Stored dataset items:
· · · ·
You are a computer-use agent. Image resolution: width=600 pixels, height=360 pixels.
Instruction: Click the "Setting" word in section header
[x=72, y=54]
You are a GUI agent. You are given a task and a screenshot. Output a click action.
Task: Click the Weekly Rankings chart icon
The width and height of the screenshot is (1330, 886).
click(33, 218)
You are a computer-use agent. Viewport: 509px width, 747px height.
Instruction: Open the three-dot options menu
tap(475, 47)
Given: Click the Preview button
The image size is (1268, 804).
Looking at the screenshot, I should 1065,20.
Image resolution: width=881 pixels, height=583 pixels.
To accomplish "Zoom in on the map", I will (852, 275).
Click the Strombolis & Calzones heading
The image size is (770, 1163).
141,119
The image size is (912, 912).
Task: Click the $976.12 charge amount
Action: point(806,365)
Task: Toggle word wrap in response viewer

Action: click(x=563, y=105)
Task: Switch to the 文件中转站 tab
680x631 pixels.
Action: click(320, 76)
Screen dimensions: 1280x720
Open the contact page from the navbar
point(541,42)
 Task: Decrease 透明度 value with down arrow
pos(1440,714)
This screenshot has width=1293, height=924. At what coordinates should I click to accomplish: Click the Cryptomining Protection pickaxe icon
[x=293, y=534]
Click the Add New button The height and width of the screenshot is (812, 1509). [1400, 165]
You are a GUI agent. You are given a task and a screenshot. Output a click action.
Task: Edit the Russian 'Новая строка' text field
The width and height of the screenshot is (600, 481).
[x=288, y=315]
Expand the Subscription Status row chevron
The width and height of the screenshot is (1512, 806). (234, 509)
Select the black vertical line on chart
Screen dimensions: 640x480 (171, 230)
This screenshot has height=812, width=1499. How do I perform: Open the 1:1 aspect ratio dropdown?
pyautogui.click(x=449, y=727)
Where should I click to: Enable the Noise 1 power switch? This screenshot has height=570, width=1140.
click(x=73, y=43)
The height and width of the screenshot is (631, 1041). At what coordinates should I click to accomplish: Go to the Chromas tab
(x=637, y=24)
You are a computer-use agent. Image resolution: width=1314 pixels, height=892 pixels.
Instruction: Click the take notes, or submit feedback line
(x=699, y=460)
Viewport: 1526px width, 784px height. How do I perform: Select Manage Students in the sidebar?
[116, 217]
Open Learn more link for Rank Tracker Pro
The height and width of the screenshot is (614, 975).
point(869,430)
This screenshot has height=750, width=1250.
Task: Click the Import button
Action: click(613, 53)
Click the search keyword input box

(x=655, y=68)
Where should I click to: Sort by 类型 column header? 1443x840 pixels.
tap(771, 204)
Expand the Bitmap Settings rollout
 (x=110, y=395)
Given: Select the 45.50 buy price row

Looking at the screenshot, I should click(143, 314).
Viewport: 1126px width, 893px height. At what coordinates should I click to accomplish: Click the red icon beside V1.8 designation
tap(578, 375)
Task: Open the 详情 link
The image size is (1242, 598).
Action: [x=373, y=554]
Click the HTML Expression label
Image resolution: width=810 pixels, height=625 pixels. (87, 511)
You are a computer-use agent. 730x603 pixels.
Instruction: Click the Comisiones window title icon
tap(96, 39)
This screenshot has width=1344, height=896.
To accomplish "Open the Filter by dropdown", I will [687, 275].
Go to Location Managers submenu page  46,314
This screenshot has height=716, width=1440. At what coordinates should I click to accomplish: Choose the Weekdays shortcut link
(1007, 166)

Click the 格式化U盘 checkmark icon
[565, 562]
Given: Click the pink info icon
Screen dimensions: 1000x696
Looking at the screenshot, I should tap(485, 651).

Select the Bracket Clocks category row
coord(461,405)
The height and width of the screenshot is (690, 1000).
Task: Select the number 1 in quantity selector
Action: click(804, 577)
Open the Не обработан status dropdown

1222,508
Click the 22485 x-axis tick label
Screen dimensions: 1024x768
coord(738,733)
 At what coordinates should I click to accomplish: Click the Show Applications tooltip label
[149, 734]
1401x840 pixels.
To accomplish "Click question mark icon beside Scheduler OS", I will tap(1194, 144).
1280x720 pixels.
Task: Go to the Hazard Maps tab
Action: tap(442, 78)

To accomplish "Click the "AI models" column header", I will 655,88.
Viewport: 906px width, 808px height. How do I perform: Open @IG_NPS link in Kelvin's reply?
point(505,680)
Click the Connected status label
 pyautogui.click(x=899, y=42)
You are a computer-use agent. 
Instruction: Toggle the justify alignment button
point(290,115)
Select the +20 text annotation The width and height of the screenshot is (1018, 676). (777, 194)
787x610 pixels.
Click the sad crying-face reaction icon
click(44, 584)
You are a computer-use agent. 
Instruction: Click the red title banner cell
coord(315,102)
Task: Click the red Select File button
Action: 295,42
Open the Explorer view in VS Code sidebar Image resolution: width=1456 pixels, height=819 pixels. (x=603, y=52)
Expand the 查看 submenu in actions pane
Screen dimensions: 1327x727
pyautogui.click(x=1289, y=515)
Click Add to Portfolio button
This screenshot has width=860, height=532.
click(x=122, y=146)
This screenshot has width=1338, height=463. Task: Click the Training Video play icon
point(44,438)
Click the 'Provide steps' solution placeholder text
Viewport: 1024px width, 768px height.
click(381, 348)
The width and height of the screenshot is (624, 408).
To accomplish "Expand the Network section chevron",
· · · ·
[Short problem]: Please print every one of the lines above verbatim, from the first to the last.

[Problem solution]:
You are a computer-use agent. Image resolution: width=600 pixels, height=360 pixels.
Instruction: Click the "Setting" word in section header
[x=72, y=54]
You are a GUI agent. You are given a task and a screenshot. Output a click action.
Task: Click the Weekly Rankings chart icon
The width and height of the screenshot is (1330, 886).
click(33, 218)
You are a computer-use agent. Viewport: 509px width, 747px height.
Instruction: Open the three-dot options menu
tap(475, 47)
Given: Click the Preview button
The image size is (1268, 804).
Looking at the screenshot, I should 1065,20.
Image resolution: width=881 pixels, height=583 pixels.
To accomplish "Zoom in on the map", I will (852, 275).
Click the Strombolis & Calzones heading
The image size is (770, 1163).
141,119
The image size is (912, 912).
Task: Click the $976.12 charge amount
Action: point(806,365)
Task: Toggle word wrap in response viewer

Action: click(x=563, y=105)
Task: Switch to the 文件中转站 tab
680x631 pixels.
Action: click(320, 76)
Screen dimensions: 1280x720
Open the contact page from the navbar
point(541,42)
 Task: Decrease 透明度 value with down arrow
pos(1440,714)
This screenshot has width=1293, height=924. At what coordinates should I click to accomplish: Click the Cryptomining Protection pickaxe icon
[x=293, y=534]
Click the Add New button The height and width of the screenshot is (812, 1509). [1400, 165]
You are a GUI agent. You are given a task and a screenshot. Output a click action.
Task: Edit the Russian 'Новая строка' text field
The width and height of the screenshot is (600, 481).
[x=288, y=315]
Expand the Subscription Status row chevron
The width and height of the screenshot is (1512, 806). (234, 509)
Select the black vertical line on chart
Screen dimensions: 640x480 (171, 230)
This screenshot has height=812, width=1499. How do I perform: Open the 1:1 aspect ratio dropdown?
pyautogui.click(x=449, y=727)
Where should I click to: Enable the Noise 1 power switch? This screenshot has height=570, width=1140.
click(x=73, y=43)
The height and width of the screenshot is (631, 1041). At what coordinates should I click to accomplish: Go to the Chromas tab
(x=637, y=24)
You are a computer-use agent. Image resolution: width=1314 pixels, height=892 pixels.
Instruction: Click the take notes, or submit feedback line
(x=699, y=460)
Viewport: 1526px width, 784px height. How do I perform: Select Manage Students in the sidebar?
[116, 217]
Open Learn more link for Rank Tracker Pro
The height and width of the screenshot is (614, 975).
point(869,430)
This screenshot has height=750, width=1250.
Task: Click the Import button
Action: click(613, 53)
Click the search keyword input box

(x=655, y=68)
Where should I click to: Sort by 类型 column header? 1443x840 pixels.
tap(771, 204)
Expand the Bitmap Settings rollout
 (x=110, y=395)
Given: Select the 45.50 buy price row

Looking at the screenshot, I should click(143, 314).
Viewport: 1126px width, 893px height. At what coordinates should I click to accomplish: Click the red icon beside V1.8 designation
tap(578, 375)
Task: Open the 详情 link
The image size is (1242, 598).
Action: [x=373, y=554]
Click the HTML Expression label
Image resolution: width=810 pixels, height=625 pixels. (87, 511)
You are a computer-use agent. 730x603 pixels.
Instruction: Click the Comisiones window title icon
tap(96, 39)
This screenshot has width=1344, height=896.
To accomplish "Open the Filter by dropdown", I will [687, 275].
Go to Location Managers submenu page  46,314
This screenshot has height=716, width=1440. At what coordinates should I click to accomplish: Choose the Weekdays shortcut link
(1007, 166)

Click the 格式化U盘 checkmark icon
[565, 562]
Given: Click the pink info icon
Screen dimensions: 1000x696
Looking at the screenshot, I should tap(485, 651).

Select the Bracket Clocks category row
coord(461,405)
The height and width of the screenshot is (690, 1000).
Task: Select the number 1 in quantity selector
Action: click(804, 577)
Open the Не обработан status dropdown

1222,508
Click the 22485 x-axis tick label
Screen dimensions: 1024x768
coord(738,733)
 At what coordinates should I click to accomplish: Click the Show Applications tooltip label
[149, 734]
1401x840 pixels.
To accomplish "Click question mark icon beside Scheduler OS", I will tap(1194, 144).
1280x720 pixels.
Task: Go to the Hazard Maps tab
Action: tap(442, 78)

To accomplish "Click the "AI models" column header", I will 655,88.
Viewport: 906px width, 808px height. How do I perform: Open @IG_NPS link in Kelvin's reply?
point(505,680)
Click the Connected status label
 pyautogui.click(x=899, y=42)
You are a computer-use agent. 
Instruction: Toggle the justify alignment button
point(290,115)
Select the +20 text annotation The width and height of the screenshot is (1018, 676). (777, 194)
787x610 pixels.
Click the sad crying-face reaction icon
click(44, 584)
You are a computer-use agent. 
Instruction: Click the red title banner cell
coord(315,102)
Task: Click the red Select File button
Action: 295,42
Open the Explorer view in VS Code sidebar Image resolution: width=1456 pixels, height=819 pixels. (x=603, y=52)
Expand the 查看 submenu in actions pane
Screen dimensions: 1327x727
pyautogui.click(x=1289, y=515)
Click Add to Portfolio button
This screenshot has width=860, height=532.
click(x=122, y=146)
This screenshot has width=1338, height=463. Task: Click the Training Video play icon
point(44,438)
Click the 'Provide steps' solution placeholder text
Viewport: 1024px width, 768px height.
click(381, 348)
The width and height of the screenshot is (624, 408).
To accomplish "Expand the Network section chevron",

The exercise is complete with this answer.